Retrieval Augmented Generation (RAG) works by retrieving facts from an external knowledge base in a shared semantic space and using these facts as part of the decision-making process to improve the accuracy of the large language model. Therefore, in the second round of testing, we will let the model read a pre-prepared chapter of “Romance of the Three Kingdoms” before answering the question, allowing it to find the answer we need in this chapter.

The workflow of RAG before: ask the model a question -> the model queries the data from the trained data -> organizes the language -> generates the answer.

The workflow of RAG after: read the document -> tokenize -> embed -> store the embedded data in a vector database -> ask the model a question -> the model queries the data from the vector database -> organizes the language -> generates the answer.

Embedding

In artificial intelligence, embedding is the process of vectorizing data. It can be understood as the process of converting human language into the computer language required by large language models. Before we start the second round of testing, let’s download an embedding model: nomic-embed-text . It can enable our Ollama to vectorize documents.

1
ollama run nomic-embed-text

Using LangChain

Next, we need a Document loaders, documentation: https://python.langchain.com/docs/modules/data_connection/document_loaders/.

1
2
3
4
from langchain_community.document_loaders import TextLoader  
  
loader = TextLoader("./index.md")  
loader.load()

Next, we need a tokenizer Text Splitter, documentation: https://python.langchain.com/docs/modules/data_connection/document_transformers/split_by_token.

1
2
3
4
5
6
from langchain_text_splitters import CharacterTextSplitter

text_splitter = CharacterTextSplitter.from_tiktoken_encoder(
  chunk_size=100, chunk_overlap=0
)
texts = text_splitter.split_text(state_of_the_union)

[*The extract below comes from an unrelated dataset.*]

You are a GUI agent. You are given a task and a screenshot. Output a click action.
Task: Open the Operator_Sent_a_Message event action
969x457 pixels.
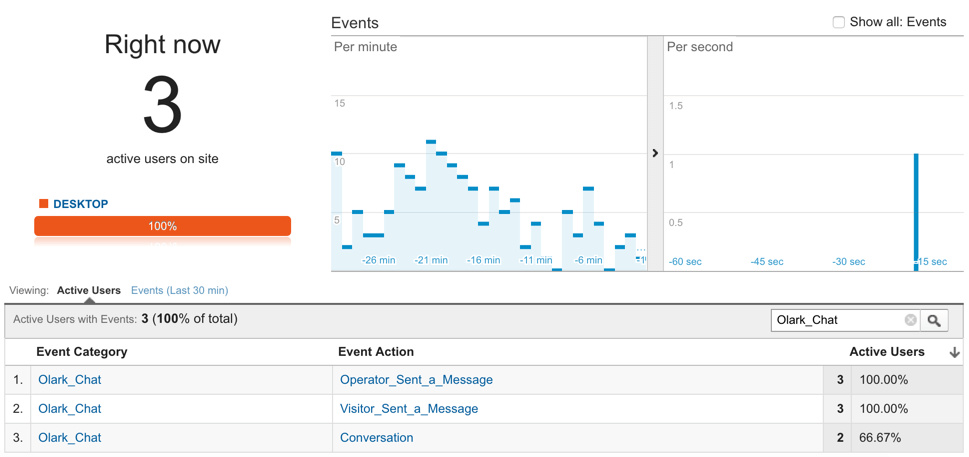[416, 380]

Next, we need a vector database to store the data vectorized using the nomic-embed-text model. Since this is a test, we will use the memory-based DocArray InMemorySearch, documentation: https://python.langchain.com/docs/integrations/vectorstores/docarray_in_memory.

1
2
embeddings = OllamaEmbeddings(model='nomic-embed-text')
vectorstore = DocArrayInMemorySearch.from_documents(doc_splits, embeddings)

Second Round of Testing

First, download the test document. This document will act as our external database for the model to search. Note that this document mentions:

忽见一彪军马，尽打红旗，当头来到，截住去路。为首闪出一将，身长七尺，细眼长髯，官拜骑都尉，沛国谯郡人也，姓曹，名操，字孟德。 (Suddenly, a mighty army with red flags appeared in front, blocking their way. A general emerged from the front, seven feet tall with thin eyes and a long beard. He was Cao Cao, courtesy name Mengde, from Peiguo County in Qiao Commandery.)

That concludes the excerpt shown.